- [GOAL OF THE EXERCISE]: I'd like every line from the material below that has "agent" in it.

- [DATA SUPPLIED]:
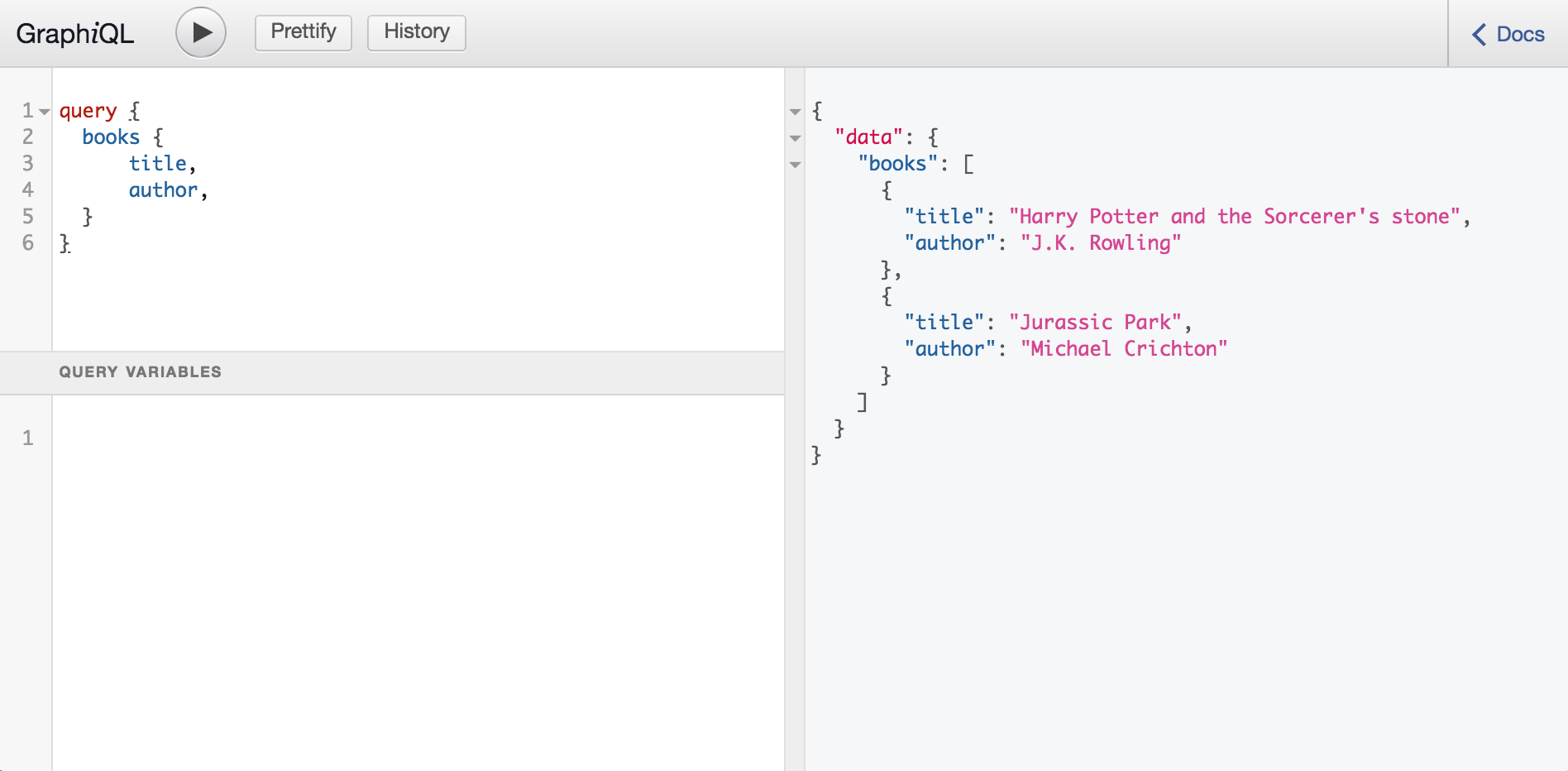Click the "Michael Crichton" author value

pos(1123,349)
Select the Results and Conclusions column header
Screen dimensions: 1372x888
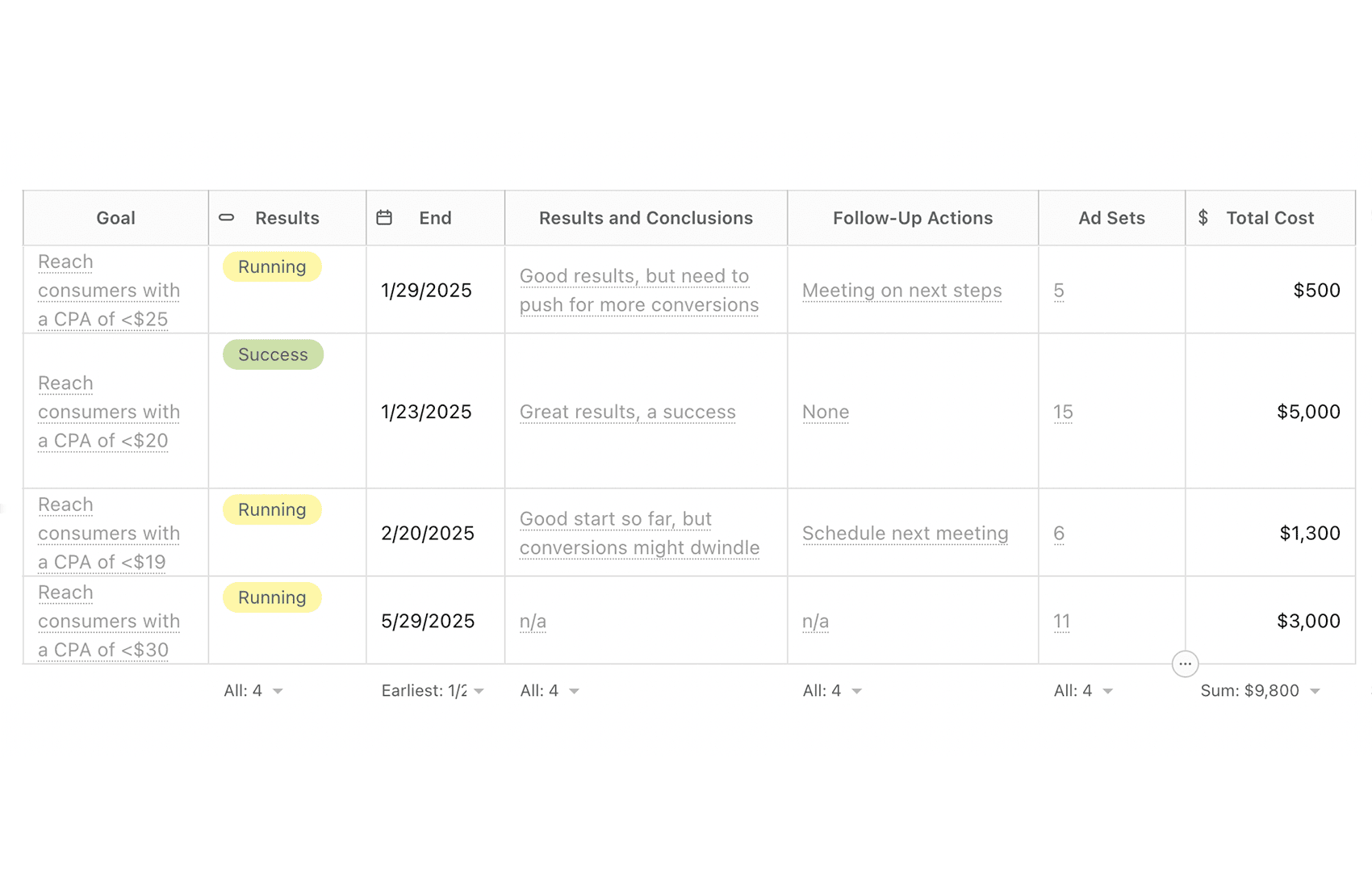pyautogui.click(x=646, y=218)
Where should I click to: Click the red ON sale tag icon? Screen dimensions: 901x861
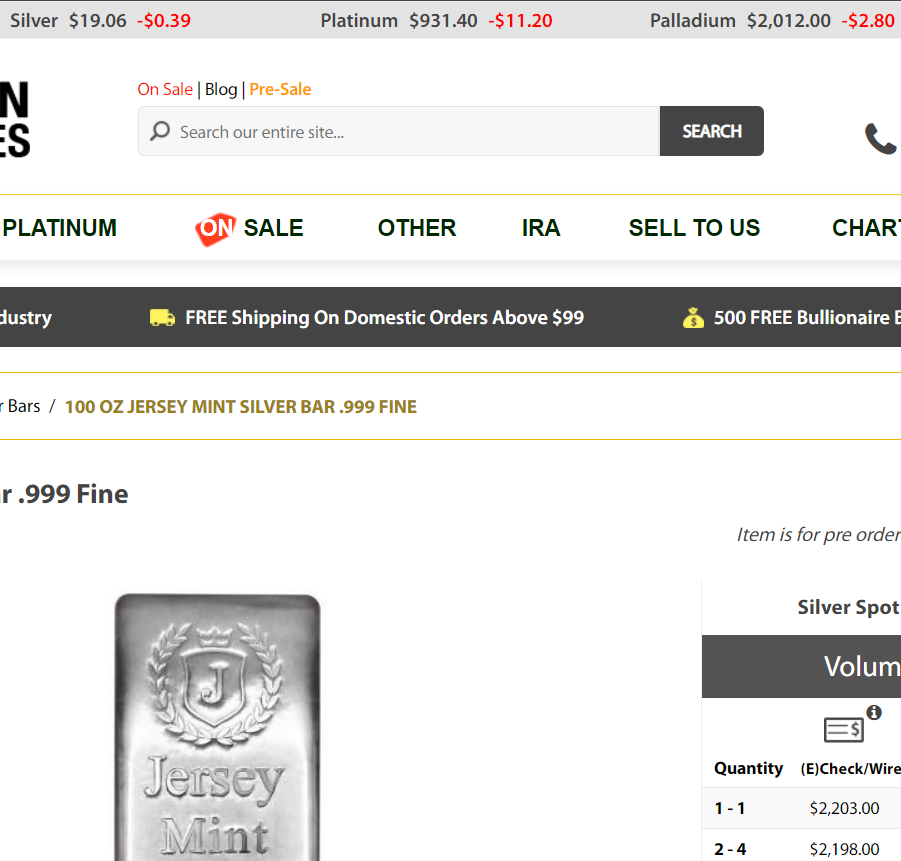click(215, 229)
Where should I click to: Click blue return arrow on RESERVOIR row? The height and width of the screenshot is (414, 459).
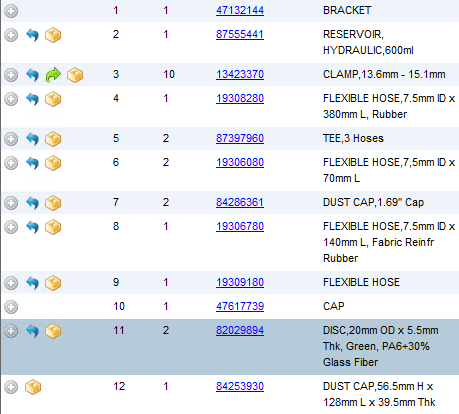click(32, 35)
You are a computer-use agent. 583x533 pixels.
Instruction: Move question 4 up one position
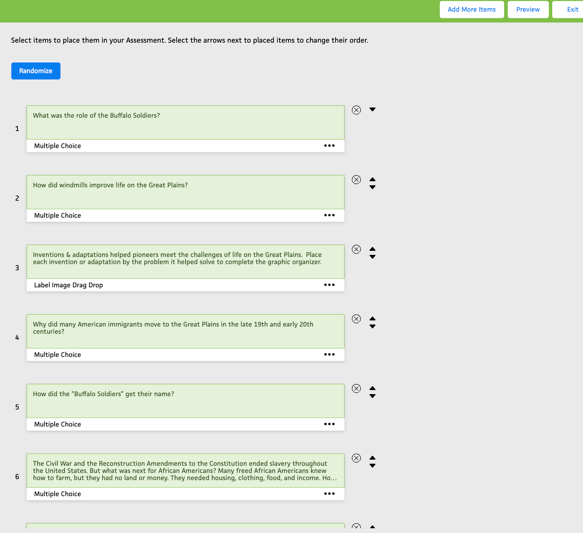[x=372, y=319]
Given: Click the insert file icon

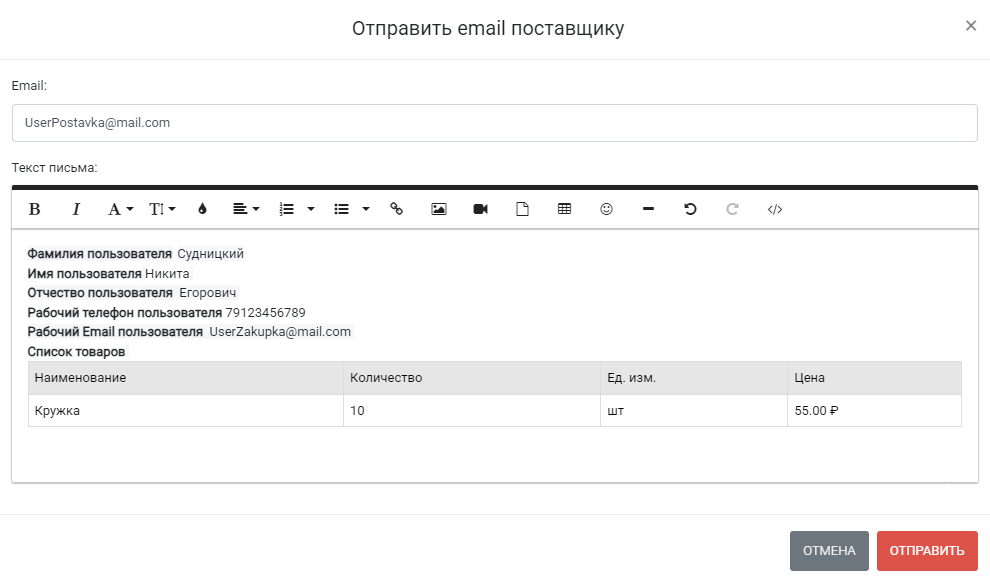Looking at the screenshot, I should point(522,209).
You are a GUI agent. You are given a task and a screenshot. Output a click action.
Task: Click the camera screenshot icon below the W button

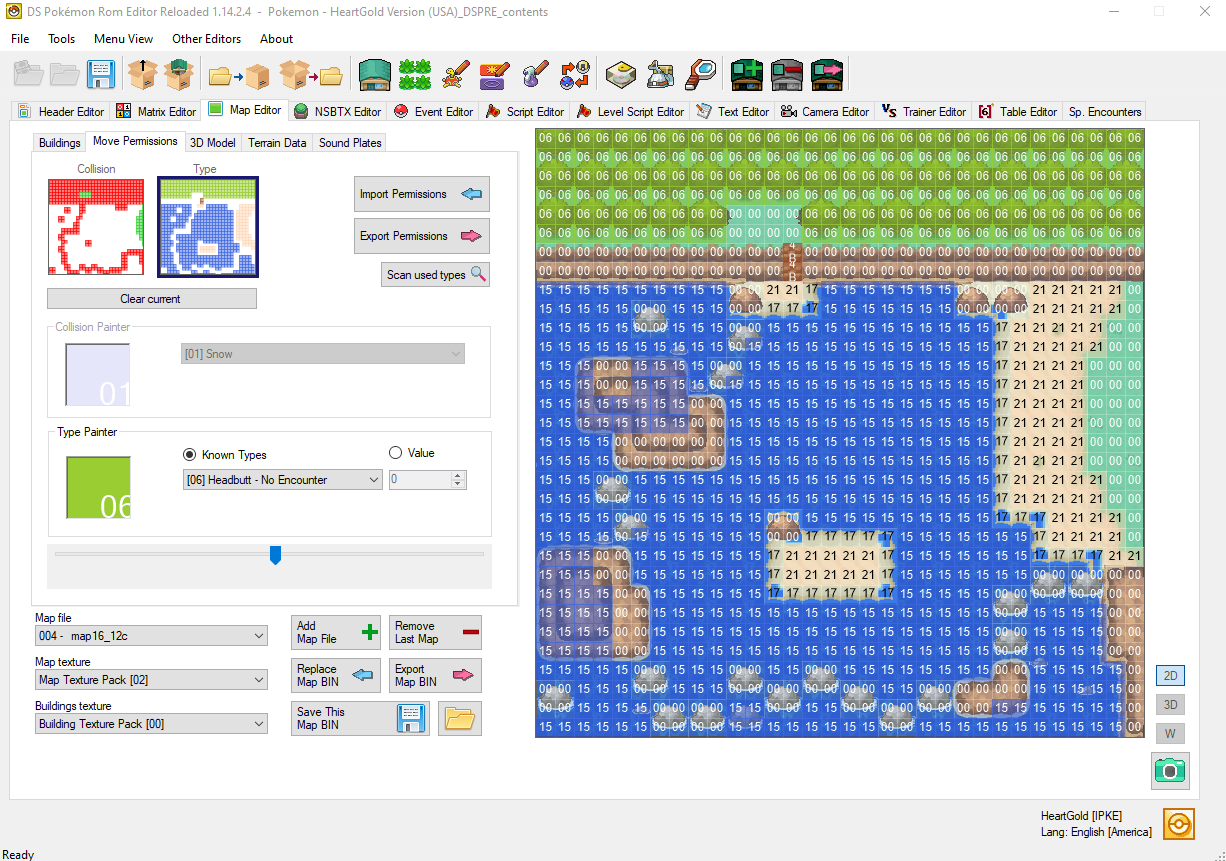pos(1170,771)
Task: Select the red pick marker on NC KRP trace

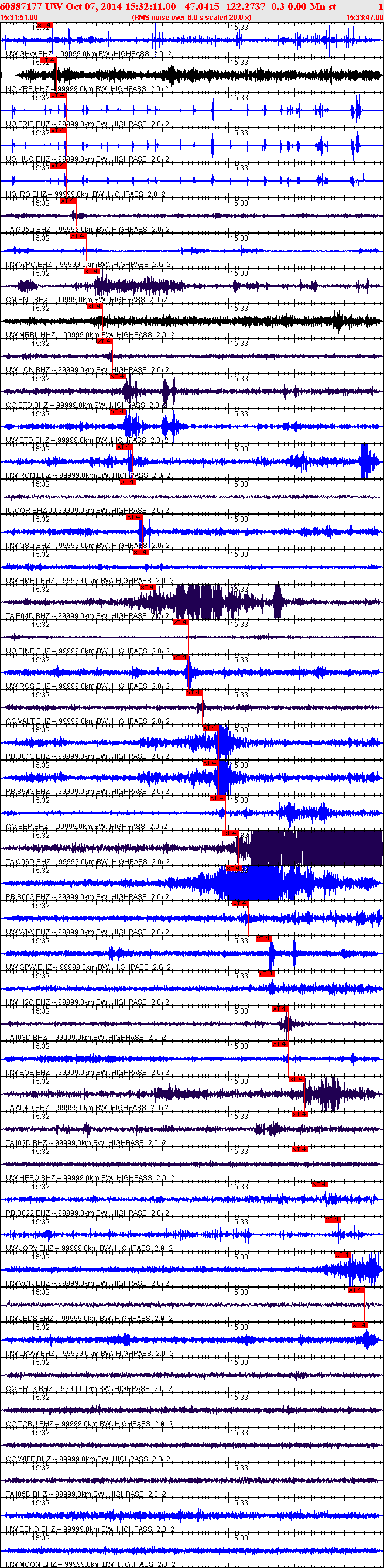Action: [49, 60]
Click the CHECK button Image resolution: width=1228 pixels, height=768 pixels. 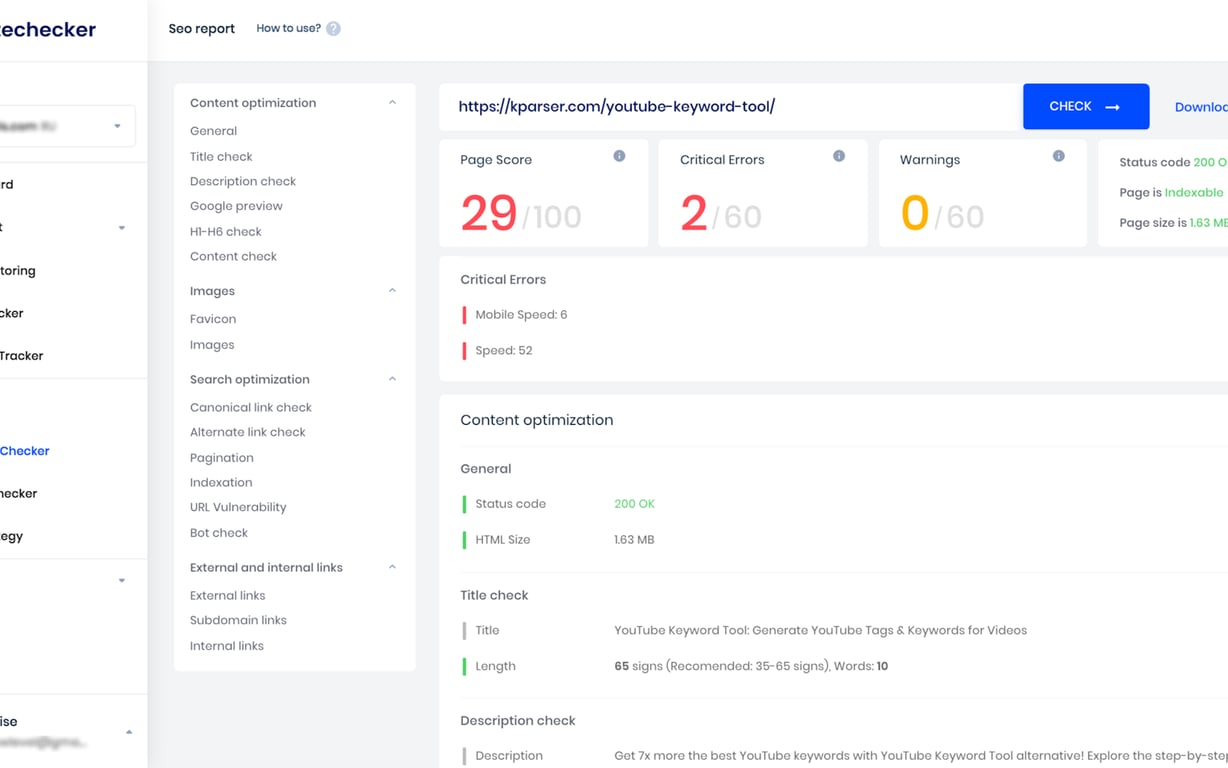click(1086, 106)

- [RESULT]:
You are a computer-use agent. 583x533 pixels.
You are a GUI agent. You are given a task and a screenshot. Output a click action.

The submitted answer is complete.